Aku meneguk lagi air jeruk itu padahal aku sendiri sudah tidak terlalu haus.
"Ng.. ente lagi deket sama seseorang sekarang?" tanyaku.
"Baru putus 2 bulan lalu." Giliran dia meneguk es teh manisnya sambil melihat entah apa didepannya.
"Makanya, sebenernya aku tertarik sama temen satu geng-mu itu. Tapi kayaknya aku enggak ada harapan ya? kayaknya dia cuma belagak jadi gay."
Mendengar kata-katanya, mau tidak mau harga diriku seolah dikelitiki. Benar tidak sih? kalau ini cuma soal selera? kenapa dia selama ini membuntuti aku kalau ternyata dia tidak tertarik? AKhirnya aku tergoda untuk mengajukan sebuah pertanyaan yang akan kusesali kemudian.

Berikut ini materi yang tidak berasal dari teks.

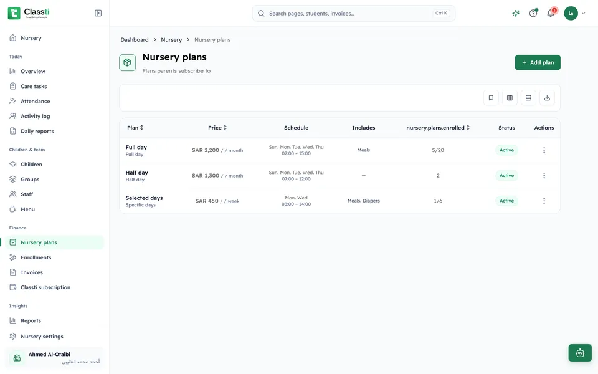Expand the user avatar account menu
The image size is (598, 374).
click(x=574, y=13)
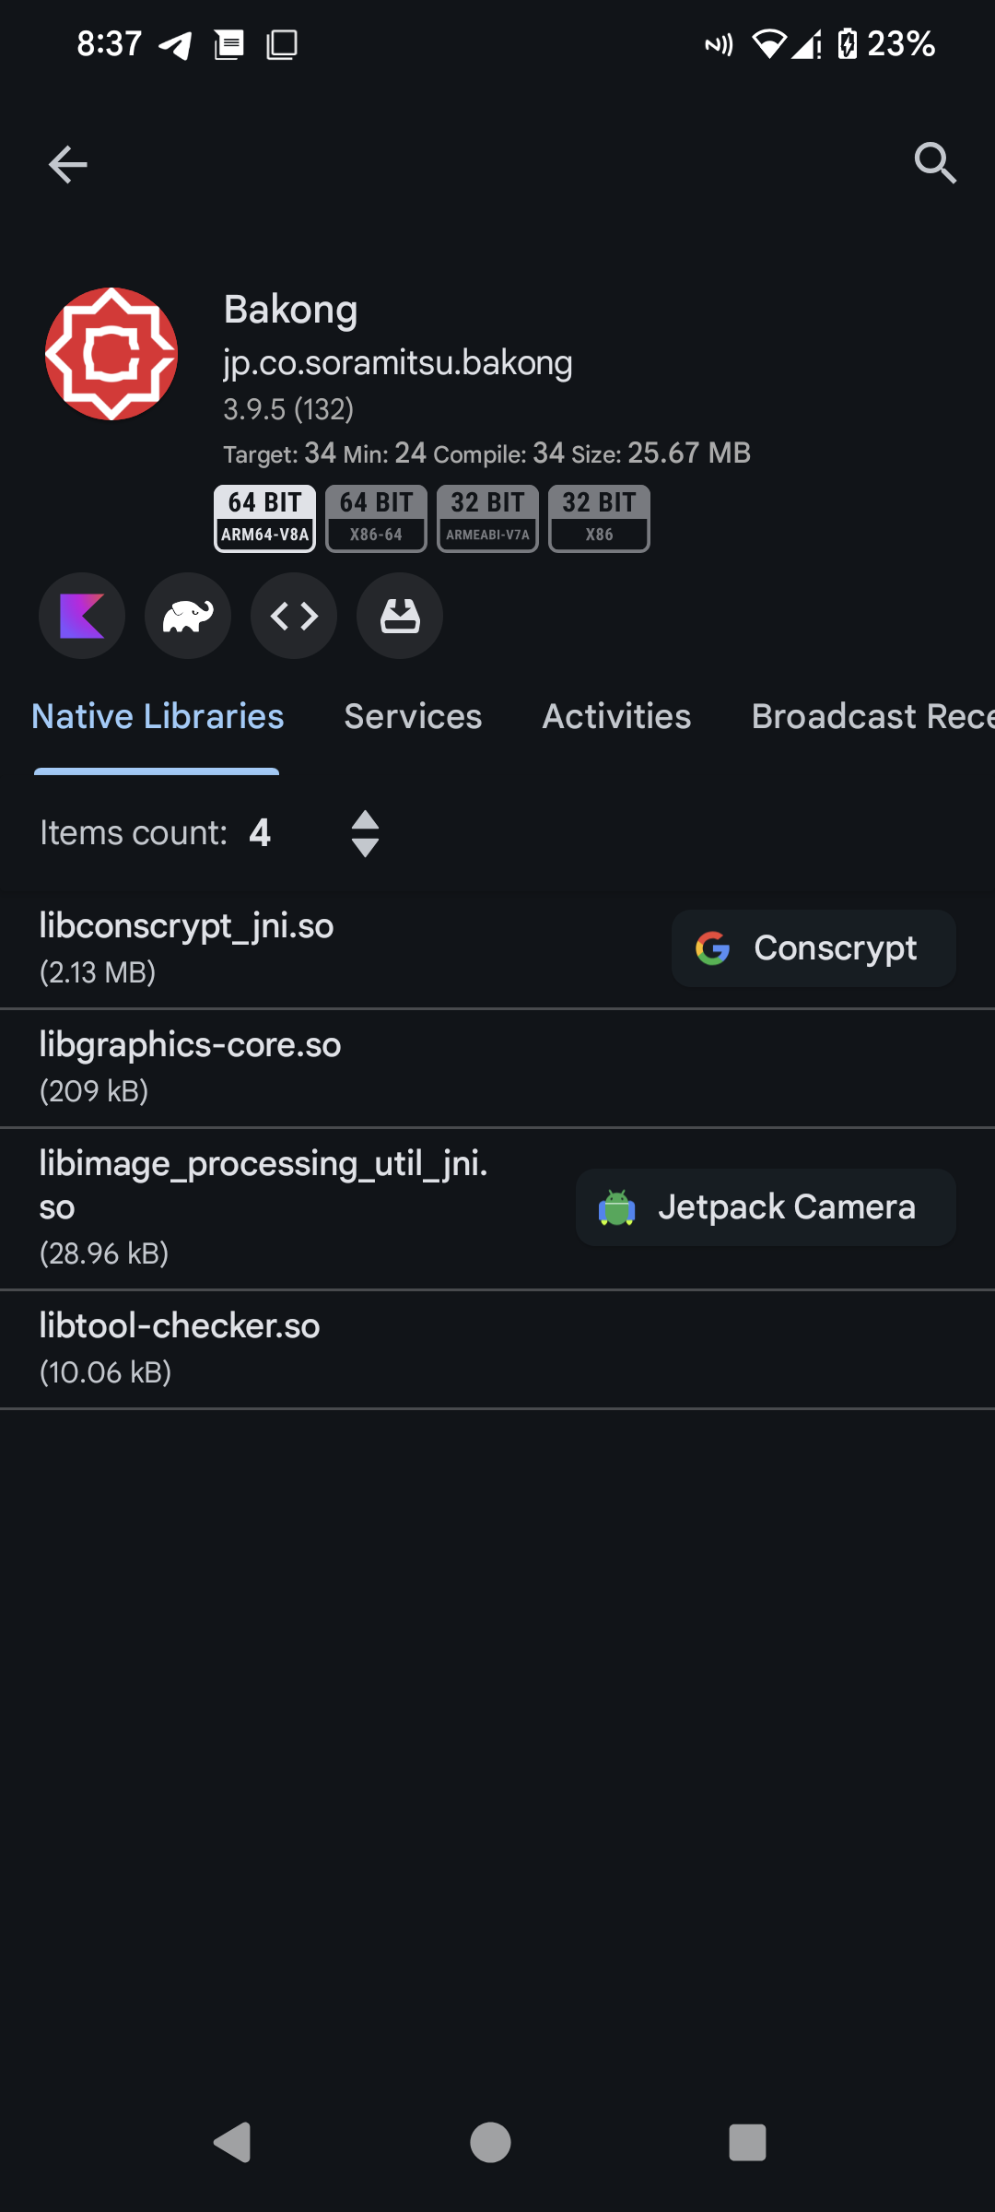Select the 32 BIT ARMEABI-V7A badge
This screenshot has height=2212, width=995.
point(487,518)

"Emang menurut ente temenku itu keren banget ya?" pancingku.
Erwin hanya diam menatapku.
"Kok diem?"
Erwin tersenyum lalu berkata, "Sebenernya kamu juga enggak kalah keren Rem... cuma buat apa? sedangkan aku lebih milih buat tertarik ke seseorang yang kupikir tadinya lebih pasti aja... kayak temenmu itu.. Tapi ternyata..."

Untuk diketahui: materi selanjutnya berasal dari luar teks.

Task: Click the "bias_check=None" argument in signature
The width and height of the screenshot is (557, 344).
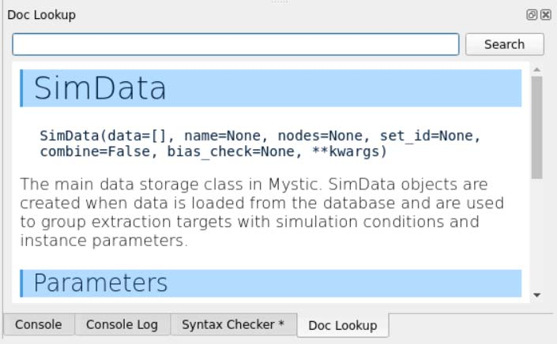Action: 231,151
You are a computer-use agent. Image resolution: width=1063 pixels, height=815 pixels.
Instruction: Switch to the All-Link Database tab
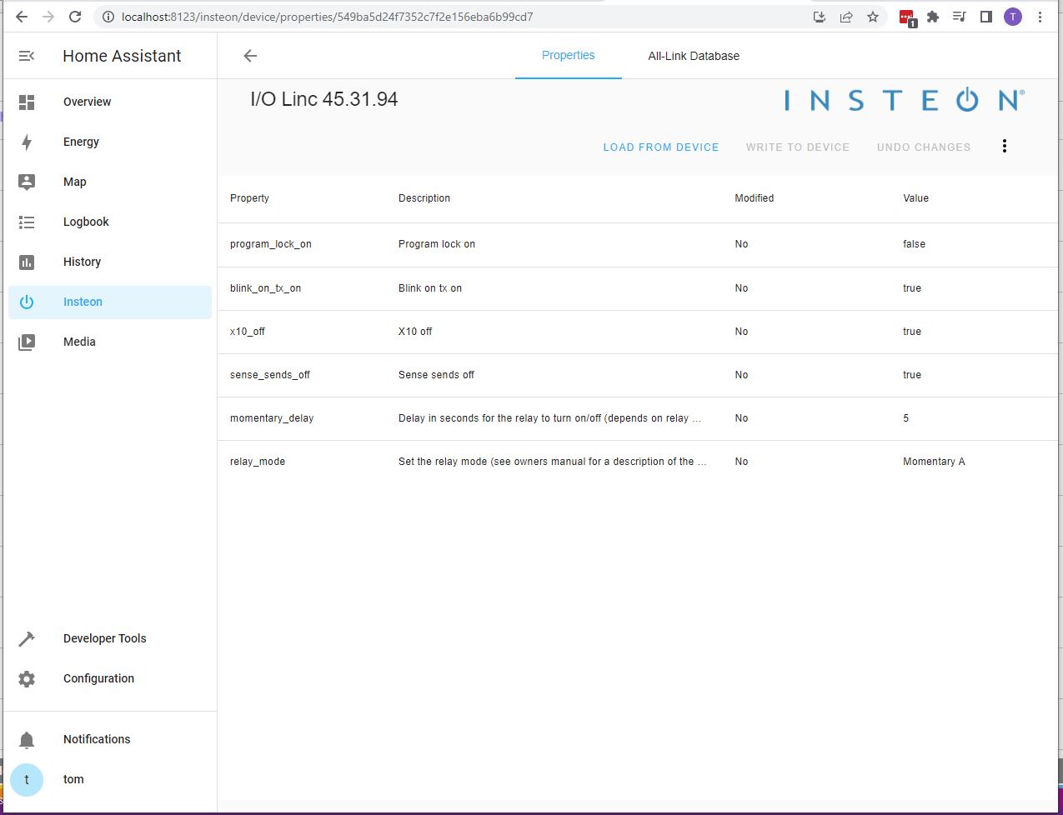694,56
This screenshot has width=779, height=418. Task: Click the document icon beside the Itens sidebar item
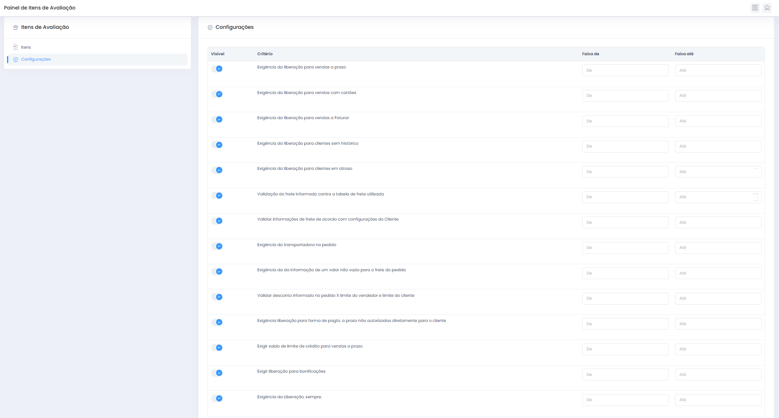[x=16, y=47]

"Gue juga sama kayak ente!!" sahutku. Bodoh! Bodoh! Bego! aku mengutuk diriku sendiri dalam hati. Buat apa aku berkata seperti itu? Ternyata harga diri yang telah diremehkan membuatku melakukan hal-hal yang tidak kupikirkan masak-masak.
Anehnya Erwin tidak menunjukkan reaksi yang berlebihan seperti yang aku duga. Dia kini malah tertawa."Akhirnya kamu ngaku juga Rem... ternyata kamu enggak berubah ya dari dulu.. selalu pengen bersaing sama orang lain..."
"Ma.. maksud ente apaan?"
"Aku harus yakin dulu dong sebelum lanjut... makanya aku pancing kamu dengan bilang suka sama temen kamu itu..." katanya lagi.
Kemudian dengan mimik lucu Erwin menaruh kedua lengannya di kedua sisi kepalanya dengan jari telunjuk yang teracung hingga menyerupai antena. Lalu dia berkata geli, "....gaydar!!"
Aku duduk dengan lemas menyesali emosiku yang telah terpancing oleh permainan yang dilakukan Erwin. Apakah ini karma? karena aku juga dulu pernah melakukannya pada Iqbal dengan pura-pura tidak tertarik untuk mengetahui reaksinya. Kini giliran aku yang merasa telah terjebak!